A flow control system may include a network device having a plurality of network interfaces for receiving and transmitting packets of data, a control element associated with the network device to receive from a security endpoint a security information event which includes rules for decrypting or routing an encrypted packet, and a routing element associated with the network device to route packets based on the rules provided in the security information event.

Description

    TECHNICAL FIELD
  • Certain illustrative embodiments described herein relate to devices and processes for providing access control in network communications and, more specifically, to systems for controlling transmission of encrypted data. [0001]
  • BACKGROUND
  • Networks of computers such as intranets, local and wide area networks, and the Internet exchange information in “packets.” A packet includes data such as files and programs and can also include a header that contains information that identifies the packet and indicates its origin and destination. The header can further include network protocol identifiers and the version number of the protocol that is to be used to route the information through the network. The header can also contain information identifying the port on the source computer from which the packet was sent and the port on the destination computer to which the packet is to be sent. [0002]
  • Computers connected to the Internet can be given either a static or dynamic Internet Protocol, or IP, address. Packets exchanged through the Internet accordingly often include an IP source address, an IP destination address, and an IP protocol identifier in addition to source and destination port information. [0003]
  • There is a need in computer networks, including the Internet, to control the exchange of packets in order to prevent the unauthorized disclosure, modification, or execution of data and programs on a networked computer. In packet-switching networks, this is often accomplished through the use of an Access Control List, or ACL, that contains filter rules which indicate whether a packet should be accepted or dropped based on the identifiers included in the packet header. [0004]
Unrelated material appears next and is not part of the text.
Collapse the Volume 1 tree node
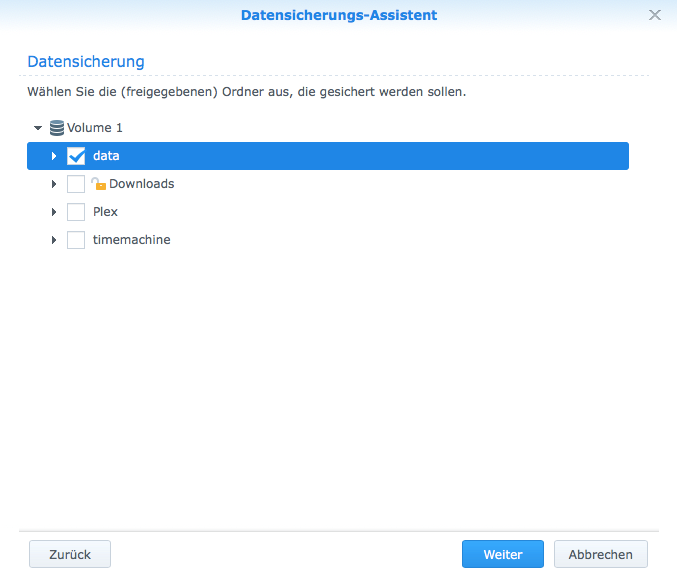 38,128
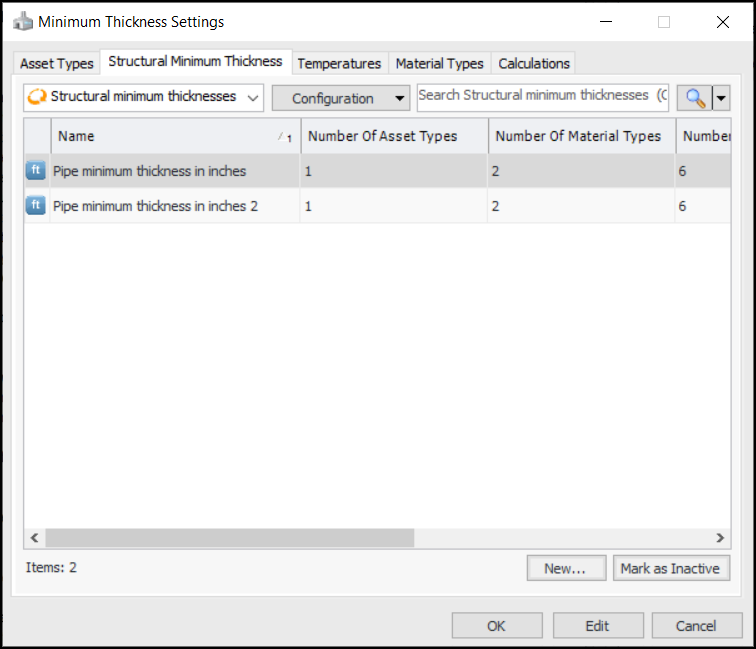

  • In recent years, secure protocols such as Internet Security Protocol (IPsec) have been implemented. Some security protocols encrypt both the packet and one or more fields in the packet header (e.g., inner ports, inner IP addresses and protocol numbers). The encryption of the packet header information complicates enforcement of filter rules because a standard ACL enforcement device (e.g. a firewall) is able only to query and evaluate clear, or unencrypted, packet headers. [0005]
  • Security protocols can also complicate provision of packet-related services such as load balancing. Load balancing involves the distribution of packet traffic amongst various ports and/or platforms to minimize data flow congestion and maximize system throughput. If the routing element is not able to interpret the packets and/or packet headers, the packet sorting and load balancing typically occurs at a relatively coarse granularity. Conversely, if the routing element can read the inner header of the packet, the packet load can be distributed at a much finer granularity.[0006]
  • DESCRIPTION OF DRAWINGS
  • FIG. 1 is a block diagram of a gateway that routes IPsec encrypted packet headers in response to a SITP information event. [0007]
  • FIG. 2A is a block diagram showing further aspects of the SITP information event depicted in FIG. 1 under a first trust model. [0008]
  • FIG. 2B is a block diagram showing, further aspects of the SITP information event depicted in FIG. 1 under a second trust model. [0009]
  • FIG. 3 is a block diagram of an exemplary graph of filter chains generated from the SITP information event of FIG. 2B. [0010]
  • FIG. 4 is a process diagram depicting an illustrative SITP session between a gateway and an IPsec host.[0011]
  • Like reference symbols in the various drawings indicate like elements. [0012]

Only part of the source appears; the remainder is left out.